Reputation: 107
I have emissions data from the 1990s up to 2017 and want to plot a histogram after separating the training and test sets.
The issue (I think) is that the years column is an object data type (entries for this column look like this: 1995JJ00
) and I want to switch it to an int
data type so I can plot a histogram with matplotlib.
The reason why I want to see the years data on a plot is to make sure that splitting the data included a reasonable spread of the years and didn't accidentally include a lot of results from similar years. Maybe this isn't even the best way to decide that, however I'm down this rabbit hole and would like to see it through.

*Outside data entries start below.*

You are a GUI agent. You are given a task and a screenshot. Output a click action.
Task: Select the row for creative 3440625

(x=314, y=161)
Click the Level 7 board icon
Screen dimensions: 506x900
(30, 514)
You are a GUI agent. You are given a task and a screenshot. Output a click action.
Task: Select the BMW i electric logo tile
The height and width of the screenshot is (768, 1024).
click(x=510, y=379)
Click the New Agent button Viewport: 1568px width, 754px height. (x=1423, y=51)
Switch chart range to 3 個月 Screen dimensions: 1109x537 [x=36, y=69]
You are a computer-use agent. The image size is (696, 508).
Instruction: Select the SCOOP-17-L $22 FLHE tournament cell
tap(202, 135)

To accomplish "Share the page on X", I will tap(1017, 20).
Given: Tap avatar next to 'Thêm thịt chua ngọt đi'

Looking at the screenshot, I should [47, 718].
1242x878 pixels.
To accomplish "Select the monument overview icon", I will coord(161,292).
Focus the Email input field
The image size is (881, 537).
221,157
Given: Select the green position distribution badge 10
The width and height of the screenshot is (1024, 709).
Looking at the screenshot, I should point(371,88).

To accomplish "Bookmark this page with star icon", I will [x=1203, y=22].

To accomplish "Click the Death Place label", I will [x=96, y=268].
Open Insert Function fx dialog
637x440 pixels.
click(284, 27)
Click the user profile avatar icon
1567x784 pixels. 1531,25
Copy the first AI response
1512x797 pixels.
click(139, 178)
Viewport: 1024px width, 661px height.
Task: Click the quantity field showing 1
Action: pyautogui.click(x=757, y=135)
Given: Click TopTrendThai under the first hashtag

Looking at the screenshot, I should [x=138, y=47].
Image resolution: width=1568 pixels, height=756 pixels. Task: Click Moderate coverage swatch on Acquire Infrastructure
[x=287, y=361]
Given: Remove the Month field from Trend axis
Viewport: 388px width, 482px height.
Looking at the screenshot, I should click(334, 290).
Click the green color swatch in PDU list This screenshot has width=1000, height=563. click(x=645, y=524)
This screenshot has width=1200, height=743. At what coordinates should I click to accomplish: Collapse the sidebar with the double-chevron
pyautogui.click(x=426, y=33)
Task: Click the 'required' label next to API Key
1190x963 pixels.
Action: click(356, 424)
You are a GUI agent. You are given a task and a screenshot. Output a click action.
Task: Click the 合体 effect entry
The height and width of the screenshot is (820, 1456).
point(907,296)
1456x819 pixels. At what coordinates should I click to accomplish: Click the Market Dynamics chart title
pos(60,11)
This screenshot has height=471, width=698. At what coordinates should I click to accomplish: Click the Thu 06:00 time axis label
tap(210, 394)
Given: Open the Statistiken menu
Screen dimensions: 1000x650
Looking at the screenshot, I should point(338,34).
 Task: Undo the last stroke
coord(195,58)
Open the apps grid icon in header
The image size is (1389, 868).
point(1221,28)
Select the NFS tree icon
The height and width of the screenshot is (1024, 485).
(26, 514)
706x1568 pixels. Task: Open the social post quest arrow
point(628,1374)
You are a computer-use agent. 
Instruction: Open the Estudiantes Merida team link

First I removed the unwanted letters and numbers at the end by:
trainsetcopy['Perioden'] = trainsetcopy['Perioden'].map(lambda x: str(x)[:-4])
The data is from the Netherlands so 'Perioden' is years. Now I want to change the datatype of the column to enable it for plotting on a histogram. For this I tried:
trainsetcopy['Perioden'].astype(str).astype(np.int64)
and ended up with:
trainsetcopy.dtypes
ID int64
Bronnen object
Perioden object
CO2_1 int64
CH4_2 float64
N2O_3 float64
dtype: object
Which hasn't changed the datatype. How can I fix this?
Upvotes: 0
Views: 196
Reputation: 460
I think you just need to assign the output of those dtype changes back to your DataFrame:
trainsetcopy['Perioden'] = trainsetcopy['Perioden'].astype(str).astype(np.int64)
Upvotes: 1